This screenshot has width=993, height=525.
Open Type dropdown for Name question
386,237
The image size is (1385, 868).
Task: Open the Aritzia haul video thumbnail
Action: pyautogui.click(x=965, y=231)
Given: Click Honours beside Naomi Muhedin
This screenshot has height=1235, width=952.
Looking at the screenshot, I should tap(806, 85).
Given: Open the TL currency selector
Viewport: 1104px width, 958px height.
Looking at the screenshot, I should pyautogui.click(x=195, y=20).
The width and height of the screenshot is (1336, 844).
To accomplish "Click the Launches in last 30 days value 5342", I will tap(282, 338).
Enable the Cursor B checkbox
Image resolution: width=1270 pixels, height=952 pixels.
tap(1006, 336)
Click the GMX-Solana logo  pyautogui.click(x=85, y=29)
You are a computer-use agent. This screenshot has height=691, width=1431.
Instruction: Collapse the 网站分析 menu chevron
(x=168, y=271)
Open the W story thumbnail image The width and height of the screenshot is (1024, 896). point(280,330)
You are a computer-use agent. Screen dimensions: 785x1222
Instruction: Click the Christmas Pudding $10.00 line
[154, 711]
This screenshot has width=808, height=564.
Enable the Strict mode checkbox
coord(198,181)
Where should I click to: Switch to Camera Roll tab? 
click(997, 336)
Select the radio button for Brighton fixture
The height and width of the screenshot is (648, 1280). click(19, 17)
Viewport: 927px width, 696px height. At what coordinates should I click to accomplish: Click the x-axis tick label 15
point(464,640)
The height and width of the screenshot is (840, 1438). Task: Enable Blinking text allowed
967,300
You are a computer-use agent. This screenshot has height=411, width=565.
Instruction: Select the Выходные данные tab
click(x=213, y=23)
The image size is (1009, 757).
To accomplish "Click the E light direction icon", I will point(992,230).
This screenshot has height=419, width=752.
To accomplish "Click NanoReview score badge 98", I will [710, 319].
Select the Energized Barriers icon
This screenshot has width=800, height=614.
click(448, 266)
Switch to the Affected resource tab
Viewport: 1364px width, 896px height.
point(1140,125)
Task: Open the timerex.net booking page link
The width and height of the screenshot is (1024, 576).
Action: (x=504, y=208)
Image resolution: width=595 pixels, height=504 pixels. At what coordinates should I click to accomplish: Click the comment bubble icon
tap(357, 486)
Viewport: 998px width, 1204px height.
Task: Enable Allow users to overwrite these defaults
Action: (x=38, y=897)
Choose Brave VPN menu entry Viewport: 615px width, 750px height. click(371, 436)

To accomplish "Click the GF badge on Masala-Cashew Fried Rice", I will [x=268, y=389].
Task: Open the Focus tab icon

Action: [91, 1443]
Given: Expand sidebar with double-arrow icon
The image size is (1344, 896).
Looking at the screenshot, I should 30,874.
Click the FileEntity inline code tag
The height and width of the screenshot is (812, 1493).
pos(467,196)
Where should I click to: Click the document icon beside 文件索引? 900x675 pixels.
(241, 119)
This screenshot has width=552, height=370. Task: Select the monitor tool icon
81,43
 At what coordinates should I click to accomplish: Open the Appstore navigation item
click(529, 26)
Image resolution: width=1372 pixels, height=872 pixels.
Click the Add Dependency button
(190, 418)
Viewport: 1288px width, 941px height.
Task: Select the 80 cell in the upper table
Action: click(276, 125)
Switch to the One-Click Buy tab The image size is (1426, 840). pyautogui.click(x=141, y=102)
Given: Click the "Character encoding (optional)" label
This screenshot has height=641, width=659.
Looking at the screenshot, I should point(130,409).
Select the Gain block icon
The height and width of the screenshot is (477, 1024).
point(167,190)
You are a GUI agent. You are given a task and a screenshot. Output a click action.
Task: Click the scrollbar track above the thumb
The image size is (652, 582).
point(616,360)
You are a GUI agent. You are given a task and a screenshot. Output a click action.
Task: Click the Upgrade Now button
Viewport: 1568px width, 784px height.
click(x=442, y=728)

+---+

# [What is needed]
Format the listing above as a Markdown table with the columns Row and Line. Give each non-blank line its own row, numbered in order.

# [Result of the task]
| Row | Line |
|---|---|
| 1 | This screenshot has width=993, height=525. |
| 2 | Open Type dropdown for Name question |
| 3 | 386,237 |
| 4 | The image size is (1385, 868). |
| 5 | Task: Open the Aritzia haul video thumbnail |
| 6 | Action: pyautogui.click(x=965, y=231) |
| 7 | Given: Click Honours beside Naomi Muhedin |
| 8 | This screenshot has height=1235, width=952. |
| 9 | Looking at the screenshot, I should tap(806, 85). |
| 10 | Given: Open the TL currency selector |
| 11 | Viewport: 1104px width, 958px height. |
| 12 | Looking at the screenshot, I should pyautogui.click(x=195, y=20). |
| 13 | The width and height of the screenshot is (1336, 844). |
| 14 | To accomplish "Click the Launches in last 30 days value 5342", I will tap(282, 338). |
| 15 | Enable the Cursor B checkbox |
| 16 | Image resolution: width=1270 pixels, height=952 pixels. |
| 17 | tap(1006, 336) |
| 18 | Click the GMX-Solana logo  pyautogui.click(x=85, y=29) |
| 19 | You are a computer-use agent. This screenshot has height=691, width=1431. |
| 20 | Instruction: Collapse the 网站分析 menu chevron |
| 21 | (x=168, y=271) |
| 22 | Open the W story thumbnail image The width and height of the screenshot is (1024, 896). point(280,330) |
| 23 | You are a computer-use agent. Screen dimensions: 785x1222 |
| 24 | Instruction: Click the Christmas Pudding $10.00 line |
| 25 | [154, 711] |
| 26 | This screenshot has width=808, height=564. |
| 27 | Enable the Strict mode checkbox |
| 28 | coord(198,181) |
| 29 | Where should I click to: Switch to Camera Roll tab?  |
| 30 | click(997, 336) |
| 31 | Select the radio button for Brighton fixture |
| 32 | The height and width of the screenshot is (648, 1280). click(19, 17) |
| 33 | Viewport: 927px width, 696px height. At what coordinates should I click to accomplish: Click the x-axis tick label 15 |
| 34 | point(464,640) |
| 35 | The height and width of the screenshot is (840, 1438). Task: Enable Blinking text allowed |
| 36 | 967,300 |
| 37 | You are a computer-use agent. This screenshot has height=411, width=565. |
| 38 | Instruction: Select the Выходные данные tab |
| 39 | click(x=213, y=23) |
| 40 | The image size is (1009, 757). |
| 41 | To accomplish "Click the E light direction icon", I will point(992,230). |
| 42 | This screenshot has height=419, width=752. |
| 43 | To accomplish "Click NanoReview score badge 98", I will [710, 319]. |
| 44 | Select the Energized Barriers icon |
| 45 | This screenshot has width=800, height=614. |
| 46 | click(448, 266) |
| 47 | Switch to the Affected resource tab |
| 48 | Viewport: 1364px width, 896px height. |
| 49 | point(1140,125) |
| 50 | Task: Open the timerex.net booking page link |
| 51 | The width and height of the screenshot is (1024, 576). |
| 52 | Action: (x=504, y=208) |
| 53 | Image resolution: width=595 pixels, height=504 pixels. At what coordinates should I click to accomplish: Click the comment bubble icon |
| 54 | tap(357, 486) |
| 55 | Viewport: 998px width, 1204px height. |
| 56 | Task: Enable Allow users to overwrite these defaults |
| 57 | Action: (x=38, y=897) |
| 58 | Choose Brave VPN menu entry Viewport: 615px width, 750px height. click(371, 436) |
| 59 | To accomplish "Click the GF badge on Masala-Cashew Fried Rice", I will [x=268, y=389]. |
| 60 | Task: Open the Focus tab icon |
| 61 | Action: [91, 1443] |
| 62 | Given: Expand sidebar with double-arrow icon |
| 63 | The image size is (1344, 896). |
| 64 | Looking at the screenshot, I should 30,874. |
| 65 | Click the FileEntity inline code tag |
| 66 | The height and width of the screenshot is (812, 1493). |
| 67 | pos(467,196) |
| 68 | Where should I click to: Click the document icon beside 文件索引? 900x675 pixels. |
| 69 | (241, 119) |
| 70 | This screenshot has width=552, height=370. Task: Select the monitor tool icon |
| 71 | 81,43 |
| 72 |  At what coordinates should I click to accomplish: Open the Appstore navigation item |
| 73 | click(529, 26) |
| 74 | Image resolution: width=1372 pixels, height=872 pixels. |
| 75 | Click the Add Dependency button |
| 76 | (190, 418) |
| 77 | Viewport: 1288px width, 941px height. |
| 78 | Task: Select the 80 cell in the upper table |
| 79 | Action: click(276, 125) |
| 80 | Switch to the One-Click Buy tab The image size is (1426, 840). pyautogui.click(x=141, y=102) |
| 81 | Given: Click the "Character encoding (optional)" label |
| 82 | This screenshot has height=641, width=659. |
| 83 | Looking at the screenshot, I should point(130,409). |
| 84 | Select the Gain block icon |
| 85 | The height and width of the screenshot is (477, 1024). |
| 86 | point(167,190) |
| 87 | You are a GUI agent. You are given a task and a screenshot. Output a click action. |
| 88 | Task: Click the scrollbar track above the thumb |
| 89 | The image size is (652, 582). |
| 90 | point(616,360) |
| 91 | You are a GUI agent. You are given a task and a screenshot. Output a click action. |
| 92 | Task: Click the Upgrade Now button |
| 93 | Viewport: 1568px width, 784px height. |
| 94 | click(x=442, y=728) |